- VCD cover
- Directed by: B. Subba Rao
- Written by: B. Subba Rao
- Screenplay by: B. Subba Rao
- Produced by: D. Rama Naidu
- Starring: Sridhar Malashri Sunil Srinath Hema Choudhary
- Cinematography: V. Prathap
- Edited by: K. V. Krishna Reddy K. Madhavan
- Music by: Upendra Kumar
- Production company: Suresh Productions
- Release date: 26 April 1991;
- Running time: 137 minutes
- Country: India
- Language: Kannada

= Thavarumane Udugore =

Thavarumane Udugore is a 1991 Indian Kannada-language drama film directed by B. Subba Rao and produced by D. Rama Naidu under Suresh Productions. The film stars Malashri, Sridhar and Sunil. The film was a remake of the 1988 Rajasthani film Bai Chali Sasariye.

The film's music was composed by Upendra Kumar and the audio was launched on the Lahari Music banner.

== Plot Summary ==

The story revolves around Lakshmi (Malashri), a kind-hearted and cheerful young woman who is deeply loved by her family. She is married off to a well-to-do gentleman (Sridhar) and transitions into her new life with her in-laws. The title Thavarumane Udugore refers to the traditional sentiments, responsibilities, and emotional attachments connected to the gifts a bride receives from her maternal home as she transitions into her husband's family.
However, the narrative takes an emotional and dramatic turn when complex family dynamics, hardships, and misunderstandings begin to threaten her happiness. Lakshmi's deep bond with her parents and brothers comes under heavy strain due to societal and financial pressures. Throughout the emotional turmoil, Lakshmi emerges as a pillar of sacrifice and endurance, trying to mend broken familial ties and bring harmony back to both households. The film follows her journey through dense emotional conflicts, leading up to a dramatic and sentimental climax that tests the strength of maternal and marital bonds.
========================================
Given request A
Reproduce the film article from the words "Thavarumane Udugore is" through the words "her husband's family.", swapping "cheerful" for "joyful".
Given request B
Answer these questions from the film article, one per line:
(i) What is the film's running time?
(ii) On which banner was the audio launched?
(iii) Which film was it a remake of?
Given request C
Using the film article, explain in one to three sentences why Lakshmi's bond with her parents and brothers comes under heavy strain.

Data
========================================
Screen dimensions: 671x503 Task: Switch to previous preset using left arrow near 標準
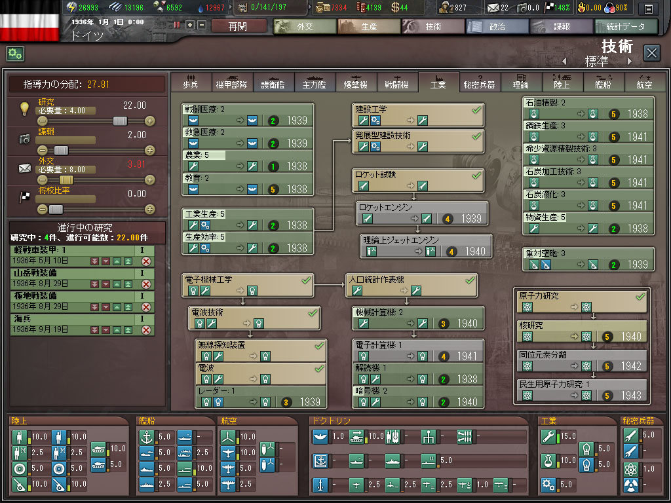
========================================
Full solution A
Thavarumane Udugore is a 1991 Indian Kannada-language drama film directed by B. Subba Rao and produced by D. Rama Naidu under Suresh Productions. The film stars Malashri, Sridhar and Sunil. The film was a remake of the 1988 Rajasthani film Bai Chali Sasariye.

The film's music was composed by Upendra Kumar and the audio was launched on the Lahari Music banner.

== Plot Summary ==

The story revolves around Lakshmi (Malashri), a kind-hearted and joyful young woman who is deeply loved by her family. She is married off to a well-to-do gentleman (Sridhar) and transitions into her new life with her in-laws. The title Thavarumane Udugore refers to the traditional sentiments, responsibilities, and emotional attachments connected to the gifts a bride receives from her maternal home as she transitions into her husband's family.

Full solution B
(i) 137 minutes
(ii) Lahari Music
(iii) The 1988 Rajasthani film Bai Chali Sasariye

Full solution C
Her bond with her parents and brothers comes under heavy strain because of societal and financial pressures. This happens as complex family dynamics, hardships and misunderstandings begin to threaten her happiness after her marriage.